Negotiation. You either love it or hate. Some people love to argue, try to influence and find a way to win. Others avoid it, almost at any cost. Having to confront somebody and risk getting into conflict makes them very uncomfortable. If this is you, I highly recommend a terrific book by Chris Voss: Never Split the Difference: Negotiating As If Your Life Depended On It.
Chris knows a thing or two about negotiation, he used to be the FBI’s chief hostage negotiator. The book is sprinkled with fascinating real life stories. Chris had to win because the stakes were usually very high. Offering half the money in return for only shooting half the hostages, would not go down well.
Three step approach
In the book Chris outlines a three step approach for any negotiation:
- Build the relationship. If you find yourself at odds with another person start by building trust and establishing relationship. This may involve listening and acknowledging the other person’s situation. You don’t have to agree with it, but you can empathize and show you understand.
- Uncover motivation. Once you have established the relationship, now you can explore what is motivating the other person. What is it they really care about? It might have nothing to do with the current situation. Ask powerful open questions to start the conversation. For example, “I can tell this is very important to you, why is that?” Keep asking questions until you fully understand their point of view.
- Make relevant offers. Now you understand their motivation, start to make some offers that relate to what is important to them. In doing this, don’t lower your ask, instead look for ways to offer something new to them. Look for the win:win.

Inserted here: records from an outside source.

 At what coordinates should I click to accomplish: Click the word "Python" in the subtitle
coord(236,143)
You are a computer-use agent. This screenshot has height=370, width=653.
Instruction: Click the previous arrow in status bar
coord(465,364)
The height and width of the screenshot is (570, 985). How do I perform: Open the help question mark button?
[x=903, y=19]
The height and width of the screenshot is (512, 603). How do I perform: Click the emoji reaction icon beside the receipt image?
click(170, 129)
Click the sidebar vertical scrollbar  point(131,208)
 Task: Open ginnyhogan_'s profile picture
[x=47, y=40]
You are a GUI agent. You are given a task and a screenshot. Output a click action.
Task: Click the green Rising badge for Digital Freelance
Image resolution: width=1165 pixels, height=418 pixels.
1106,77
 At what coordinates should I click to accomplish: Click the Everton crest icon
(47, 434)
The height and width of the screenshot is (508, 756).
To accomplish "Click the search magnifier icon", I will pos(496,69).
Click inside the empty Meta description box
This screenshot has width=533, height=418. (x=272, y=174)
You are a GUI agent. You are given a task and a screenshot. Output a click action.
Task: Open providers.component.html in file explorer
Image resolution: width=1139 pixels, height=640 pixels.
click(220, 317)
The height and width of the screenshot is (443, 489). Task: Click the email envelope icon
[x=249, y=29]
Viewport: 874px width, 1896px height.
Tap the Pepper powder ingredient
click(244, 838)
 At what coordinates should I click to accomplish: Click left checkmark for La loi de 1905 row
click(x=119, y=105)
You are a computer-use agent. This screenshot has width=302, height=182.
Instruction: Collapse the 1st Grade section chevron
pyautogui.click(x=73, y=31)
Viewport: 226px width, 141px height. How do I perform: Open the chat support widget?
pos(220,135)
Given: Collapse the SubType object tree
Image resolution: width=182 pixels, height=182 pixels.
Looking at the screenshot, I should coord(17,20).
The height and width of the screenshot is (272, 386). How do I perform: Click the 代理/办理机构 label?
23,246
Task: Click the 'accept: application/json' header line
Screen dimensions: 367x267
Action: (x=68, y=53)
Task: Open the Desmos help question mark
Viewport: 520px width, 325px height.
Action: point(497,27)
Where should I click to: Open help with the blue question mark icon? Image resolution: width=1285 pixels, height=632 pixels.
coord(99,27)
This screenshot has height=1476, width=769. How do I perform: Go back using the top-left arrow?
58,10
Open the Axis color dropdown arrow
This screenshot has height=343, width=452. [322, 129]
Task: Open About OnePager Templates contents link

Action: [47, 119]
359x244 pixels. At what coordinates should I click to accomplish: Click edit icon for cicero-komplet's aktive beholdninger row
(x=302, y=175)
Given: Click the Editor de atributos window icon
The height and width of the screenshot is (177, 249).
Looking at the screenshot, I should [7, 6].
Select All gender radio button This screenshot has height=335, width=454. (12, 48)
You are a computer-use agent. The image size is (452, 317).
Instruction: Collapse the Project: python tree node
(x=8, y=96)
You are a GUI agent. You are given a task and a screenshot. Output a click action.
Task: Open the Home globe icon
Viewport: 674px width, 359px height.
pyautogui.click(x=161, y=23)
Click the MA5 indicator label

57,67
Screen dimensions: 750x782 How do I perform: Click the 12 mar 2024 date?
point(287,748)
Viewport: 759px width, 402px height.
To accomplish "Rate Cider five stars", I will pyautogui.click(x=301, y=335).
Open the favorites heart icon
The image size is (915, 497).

Practice and you might just learn to love negotiation
Once you start to see negotiation as a process, it will get easier. By practicing the process you will increase your skill over time. I recommend you start small with a low risk negotiation and build up from there. When you start by building up the relationship, I think you’ll be very surprised how your views of other people change. Rather than see them as the enemy. You might just start to see them as who they are, another person with different needs than you.